И правда, кажется, что Пушкин в смерти своей досматривал что-то, что не совсем досмотрел в жизни. Их было трое в одном лице, потом двое. – И вот остался один. Тот высочайший и глубочайший. И бесконечно тихий. Наконец, пришла Тишина, которой так не хватало душе. Полная тишина.
Может быть, смерть пришла потому, что он так и не успел дойти в жизни до этой полноты, до этого тихого единого лика.
По поводу пушкинской судьбы, пушкинской дуэли сказано бесконечно много. Я не хочу сейчас разбираться во всех точках зрения. Для меня нет вопроса о выборе между Пушкиным и светской чернью. Пушкин настолько же правее и выше всех тех, кто его травил и, наконец, убил, насколько Бог правее и выше самого Пушкина.
Пушкин перед лицом света – в терновом венце. Но Пушкин перед лицом Бога…
А именно этот вопрос меня занимает прежде всего…
Однако, имею ли я право задаваться вопросом? Отношения Пушкина с Богом – это дело Пушкина и Бога, и ничье больше. Да, конечно. Если бы отношения Пушкина с Богом не были бы моими собственными отношениями с Богом – с моей собственной глубиной и высотой.
Как-то так выходит, что если Пушкин себе все позволит и все простит, то и я, читатель, себе могу все позволить и все простить. Если же Пушкин не позволит и не простит, то и мне, читателю, никуда не деться от предельного спроса с себя.
Я не навязываю Пушкину мою, внешнюю, чуждую ему высоту. «Рыцарь бедный» – им увиден, это его высота. Идеал Мадонны – это его собственный, а не чуждый ему идеал. Тот самый, о котором было сказано: «Цель поэзии – не нравоучение, а идеал» (А.С. Пушкин. «Заметки на полях статьи П.А. Вяземского «О жизни и сочинениях Озерова»», 1836).
И самое великое, что Пушкин нам оставил, – это свой идеал и обязательность верности ему. Он даже предупредил нас, что измена идеалу в конечном итоге губительна. Об этом было ему откровение.

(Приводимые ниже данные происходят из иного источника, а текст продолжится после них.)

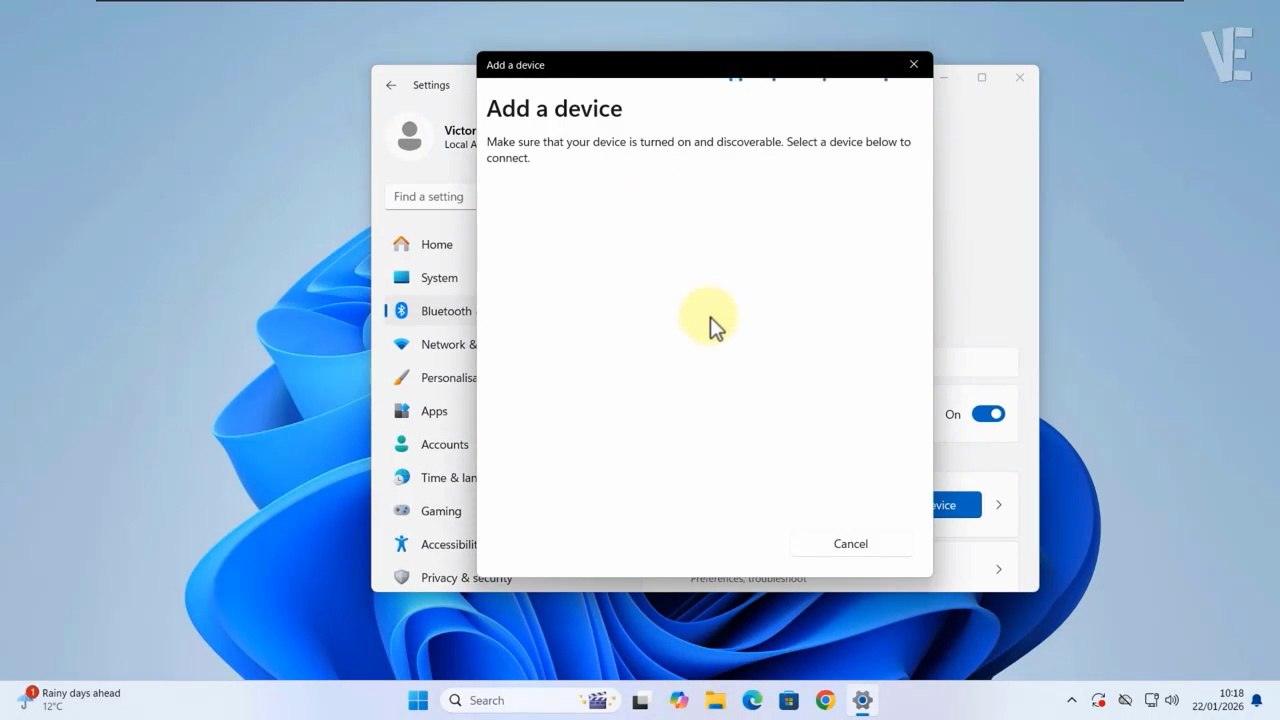Expand the chevron beside the Add device button
The width and height of the screenshot is (1280, 720).
(998, 505)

Но разве он изменял идеалу? В поэзии зрелых лет – никогда. Чем больше жил, тем яснее видел идеал этот, тем полнее любил, тем ревностнее служил. И Поэзия его осталась нетленной. И будет жить, «доколь в подлунном мире жив будет хоть один пиит».
А в жизни… Нет, в жизни идеал этот недовоплотился. И язык его бывал празднословным и лукавым, и сердце не всегда бывало углем, пылающим огнем… Так он сам пишет. Он часто бывал глубоко недоволен собой.
Никто не вправе указывать Пушкину – кроме него самого. Кроме его собственного идеала. Не мы дали идеал тот Пушкину. Он дал его нам. И вот идеал этот судит его.
Трепетное сердце Пушкина, то человеческое сердце, трепетавшее от обид, от боли, от ревности, – не превратилось до конца в огненный угль.
Мы должны видеть это сердце таким, каким оно было. Видеть. И только. А не выдумывать. Глаза должны быть ясными.
Совершенством Пушкин не был. Но завещал нам совершенство. Завещал свой Идеал, свой гений чистой красоты. И если мы возьмем за образец всю пеструю жизнь Пушкина, мы изменим его идеалу, которому никогда он не был верен так полно, как в предсмертные часы.
Смерть подстерегла его не только извне, но изнутри. Ибо «рыцарем бедным» он еще не стал, а Дон Гуаном быть уже не мог. (Интересная закономерность. Дон Гуаны всегда побеждают на поединках. Точно черт помогает своему лихому, не дорожащему жизнью ученику. Вот стоит Дон Гуану дрогнуть, поколебаться в своей беспечной верности дьяволу, – тут ему и конец…)
И, может быть, готовность принять поражение является первым шагом к победе на другом уровне.
Можно тысячу раз разбирать все факты, предшествующие дуэли Пушкина, и все, что было потом. Но от того, что в Пушкине жили два человека, никуда не уйдешь. Первый Пушкин, попав в Дантеса, кричит «Браво!», хочет продолжать дуэль до кровавого конца; второй Пушкин, в ответ на предложение Данзаса вызвать Дантеса, отвечает: «Нет! Нет! Мир! Мир!..».